Ce projet a été baptisé « Saint »
: (Satellite Interceptor : intercepteur de satellites).
Les « saints » pourraient accoster certains engins,
les contrôler, voire les détruire. Les Soviétiques
viennent d'ailleurs d'accuser Conrad et Cooper de s'être
livrés au cours de leur vol à certaines expériences
militaires visant précisément la technique de l'interception.
Aux croiseurs et aux chasseurs s'ajoute toute une organisation
qui transpose dans le domaine de l'espace les diverses tâches
d'une armée classique, de l'intendance au renseignement.
Le projet « Bambi » (Balistic Missile Booster Interceptor)
prévoit la mise sur orbite d'un essaim de 800 à
3 600 satellites à faible altitude, prévus pour
attaquer et détruire les engins balistiques ou les satellites
adverses. Il y a les ateliers de réparations et de ravitaillement.
Il y a les observatoires météorologiques, les engins
destinés à photographier les installations ennemies,
les engins chargés de l'interception des communications
adverses (on connaît l'importance des liaisons radio et
des télécommandes dans les essais spatiaux).
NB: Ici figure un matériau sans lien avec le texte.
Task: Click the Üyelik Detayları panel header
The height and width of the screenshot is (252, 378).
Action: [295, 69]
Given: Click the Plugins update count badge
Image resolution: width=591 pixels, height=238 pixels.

On
ne peut qu'énumérer les projets : « M.T.S.S. »
(Military Test Space Station), véritable laboratoire
spatial prévu pour un équipage de 12 hommes, disposant
d'un radar et d'un réacteur nucléaire ; le «
SLOMAR » (Satellite Logistics for Maintenance and Repairs),
« SMART » (Satellite Maintenance and Repair Technic).
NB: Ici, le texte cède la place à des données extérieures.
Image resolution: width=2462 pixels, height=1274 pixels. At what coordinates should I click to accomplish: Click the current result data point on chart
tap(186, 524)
Bref, qu'il s'agisse : d'entretien, de réparations, de
changements d'équipages, de surveillance, tout est prévu
: il ne manque que le feu vert et les crédits.
Pour le moment, certaines tâches ont déjà
été entreprises. En particulier pour la surveillance
du territoire soviétique. C'est le satellite-espion Midas
qui s'en charge (de même semble-t-il, que les « Cosmos
» soviétiques surveillent le territoire américain).
Mais il faudra attendre la réalisation du projet MOL pour
que le vrai départ soit donné.
La riposte soviétique
Il semble que le projet MOL ait été
accordé à l'armée de l'air quand il a fallu
abandonner le « Dyna Soar », engin qui devait prendre
la suite du fameux X 15, l'avion fusée américain.
Mais il ne s'agissait que d'une promesse. Le président
Johnson a maintenant franchi le pas. L'armée s'apprête
à prendre le relais des efforts civils.
Le Pentagone entend contrôler l'espace. Le MOL sera en 1968,
si tout se passe bien, une véritable station spatiale :
12 tonnes, 13 mètres de long, un laboratoire. Originalité
de l'entreprise : plusieurs « équipages » de
deux ou quatre hommes se succéderont à bord par
une véritable « navette » de capsules spatiales
dérivées des actuelles Gemini, et qui viendront
se fixer à l'avant du MOL pour permettre le transbordement.
Chaque équipage pourrait y séjourner si les
expériences montrent que les cosmonautes le supportent
jusqu'à un mois ou plus.
Les Etats-Unis ont voté un budget de plus d'un milliard
et demi de dollars pour la réalisation de MOL. Lorsque
la technique du rendez-vous sera parfaitement rodée et
que seront surmontés les aléas de la navigation
spatiale, MOL sera agrandi par adjonction d'autres éléments.
Il préfigurera alors la plate-forme spatiale de demain,
celle qui permettra aux cosmonautes de faire escale dans des refuges
de l'espace où ils pourront trouver vivres, carburants,
techniciens et docks de réparation. Après MOL, viendra
MORL (Manned orbital Research Laboratory) qui abritera
un équipage de 6 à 9 hommes.
Son successeur, LORL (Large Orbiting Research Laboratory)
emportera à plusieurs dizaines de milliers de kilomètres
de la terre une équipe de 24 techniciens. A ce moment,
un pas important vers la conquête de la Lune aura été
franchi.
Quelle sera la riposte soviétique ? On murmure depuis quelque
temps, à Moscou, que les Russes préparent un grand
coup. Un « Proton » de 12 tonnes a été
récemment satellisé sans bruit. De toutes manières,
la fracassante décision du président Johnson change
psychologiquement toutes les données du jeu. L'espace qui
aurait dû être le terrain de la coopération
des peuples de la Terre n'est plus un stage, un terrain de compétition
pacifique, mais un champ de bataille potentiel. Les limites de
la folle humaine semblent encore reculer.